── DATA FOR ANALYSIS ──
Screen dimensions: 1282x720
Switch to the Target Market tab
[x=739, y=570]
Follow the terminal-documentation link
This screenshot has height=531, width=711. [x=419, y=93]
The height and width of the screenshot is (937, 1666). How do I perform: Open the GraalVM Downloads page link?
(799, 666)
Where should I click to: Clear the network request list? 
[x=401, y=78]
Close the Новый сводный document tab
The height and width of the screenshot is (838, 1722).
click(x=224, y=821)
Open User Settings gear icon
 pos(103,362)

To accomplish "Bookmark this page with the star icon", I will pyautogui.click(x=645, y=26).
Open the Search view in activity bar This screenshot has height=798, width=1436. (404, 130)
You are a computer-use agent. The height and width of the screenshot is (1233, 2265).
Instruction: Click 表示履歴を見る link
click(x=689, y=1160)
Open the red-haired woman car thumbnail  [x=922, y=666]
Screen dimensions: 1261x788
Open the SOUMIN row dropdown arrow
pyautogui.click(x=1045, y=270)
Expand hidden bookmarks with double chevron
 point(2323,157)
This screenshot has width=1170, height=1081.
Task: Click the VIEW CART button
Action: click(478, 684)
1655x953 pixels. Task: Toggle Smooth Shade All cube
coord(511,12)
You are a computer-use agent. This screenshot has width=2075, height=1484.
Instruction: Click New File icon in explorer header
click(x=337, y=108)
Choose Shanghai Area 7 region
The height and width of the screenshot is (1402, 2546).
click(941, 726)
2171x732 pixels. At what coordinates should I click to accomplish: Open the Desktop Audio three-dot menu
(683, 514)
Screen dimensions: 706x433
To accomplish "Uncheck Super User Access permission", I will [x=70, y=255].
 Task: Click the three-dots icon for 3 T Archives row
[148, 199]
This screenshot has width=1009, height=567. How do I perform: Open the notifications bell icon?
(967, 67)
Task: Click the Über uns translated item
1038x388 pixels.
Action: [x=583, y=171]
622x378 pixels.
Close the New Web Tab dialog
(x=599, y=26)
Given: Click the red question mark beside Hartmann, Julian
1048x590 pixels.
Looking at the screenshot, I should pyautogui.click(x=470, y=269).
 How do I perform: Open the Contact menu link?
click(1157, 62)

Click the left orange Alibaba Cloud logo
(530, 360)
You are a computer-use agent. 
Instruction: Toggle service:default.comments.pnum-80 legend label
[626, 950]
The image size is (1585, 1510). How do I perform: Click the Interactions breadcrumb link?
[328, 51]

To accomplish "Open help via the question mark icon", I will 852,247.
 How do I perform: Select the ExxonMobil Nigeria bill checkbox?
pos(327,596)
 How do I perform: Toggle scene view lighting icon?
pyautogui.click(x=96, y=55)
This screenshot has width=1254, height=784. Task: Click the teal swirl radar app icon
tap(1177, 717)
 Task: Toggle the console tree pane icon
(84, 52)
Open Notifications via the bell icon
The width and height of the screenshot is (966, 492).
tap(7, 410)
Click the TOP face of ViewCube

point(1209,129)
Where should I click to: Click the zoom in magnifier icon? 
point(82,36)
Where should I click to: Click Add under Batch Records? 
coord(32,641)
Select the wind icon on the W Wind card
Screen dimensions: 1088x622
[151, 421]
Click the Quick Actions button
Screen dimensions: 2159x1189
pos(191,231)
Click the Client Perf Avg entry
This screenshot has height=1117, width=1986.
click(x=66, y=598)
───
PROBLEM DESCRIPTION:
Nothing may be left out. Retype all the entries exactly.

REPLY TO THE TASK:
Screen dimensions: 1282x720
Switch to the Target Market tab
[x=739, y=570]
Follow the terminal-documentation link
This screenshot has height=531, width=711. [x=419, y=93]
The height and width of the screenshot is (937, 1666). How do I perform: Open the GraalVM Downloads page link?
(799, 666)
Where should I click to: Clear the network request list? 
[x=401, y=78]
Close the Новый сводный document tab
The height and width of the screenshot is (838, 1722).
click(x=224, y=821)
Open User Settings gear icon
 pos(103,362)

To accomplish "Bookmark this page with the star icon", I will pyautogui.click(x=645, y=26).
Open the Search view in activity bar This screenshot has height=798, width=1436. (404, 130)
You are a computer-use agent. The height and width of the screenshot is (1233, 2265).
Instruction: Click 表示履歴を見る link
click(x=689, y=1160)
Open the red-haired woman car thumbnail  [x=922, y=666]
Screen dimensions: 1261x788
Open the SOUMIN row dropdown arrow
pyautogui.click(x=1045, y=270)
Expand hidden bookmarks with double chevron
 point(2323,157)
This screenshot has width=1170, height=1081.
Task: Click the VIEW CART button
Action: click(478, 684)
1655x953 pixels. Task: Toggle Smooth Shade All cube
coord(511,12)
You are a computer-use agent. This screenshot has width=2075, height=1484.
Instruction: Click New File icon in explorer header
click(x=337, y=108)
Choose Shanghai Area 7 region
The height and width of the screenshot is (1402, 2546).
click(941, 726)
2171x732 pixels. At what coordinates should I click to accomplish: Open the Desktop Audio three-dot menu
(683, 514)
Screen dimensions: 706x433
To accomplish "Uncheck Super User Access permission", I will [x=70, y=255].
 Task: Click the three-dots icon for 3 T Archives row
[148, 199]
This screenshot has width=1009, height=567. How do I perform: Open the notifications bell icon?
(967, 67)
Task: Click the Über uns translated item
1038x388 pixels.
Action: [x=583, y=171]
622x378 pixels.
Close the New Web Tab dialog
(x=599, y=26)
Given: Click the red question mark beside Hartmann, Julian
1048x590 pixels.
Looking at the screenshot, I should pyautogui.click(x=470, y=269).
 How do I perform: Open the Contact menu link?
click(1157, 62)

Click the left orange Alibaba Cloud logo
(530, 360)
You are a computer-use agent. 
Instruction: Toggle service:default.comments.pnum-80 legend label
[626, 950]
The image size is (1585, 1510). How do I perform: Click the Interactions breadcrumb link?
[328, 51]

To accomplish "Open help via the question mark icon", I will 852,247.
 How do I perform: Select the ExxonMobil Nigeria bill checkbox?
pos(327,596)
 How do I perform: Toggle scene view lighting icon?
pyautogui.click(x=96, y=55)
This screenshot has width=1254, height=784. Task: Click the teal swirl radar app icon
tap(1177, 717)
 Task: Toggle the console tree pane icon
(84, 52)
Open Notifications via the bell icon
The width and height of the screenshot is (966, 492).
tap(7, 410)
Click the TOP face of ViewCube

point(1209,129)
Where should I click to: Click the zoom in magnifier icon? 
point(82,36)
Where should I click to: Click Add under Batch Records? 
coord(32,641)
Select the wind icon on the W Wind card
Screen dimensions: 1088x622
[151, 421]
Click the Quick Actions button
Screen dimensions: 2159x1189
pos(191,231)
Click the Client Perf Avg entry
This screenshot has height=1117, width=1986.
click(x=66, y=598)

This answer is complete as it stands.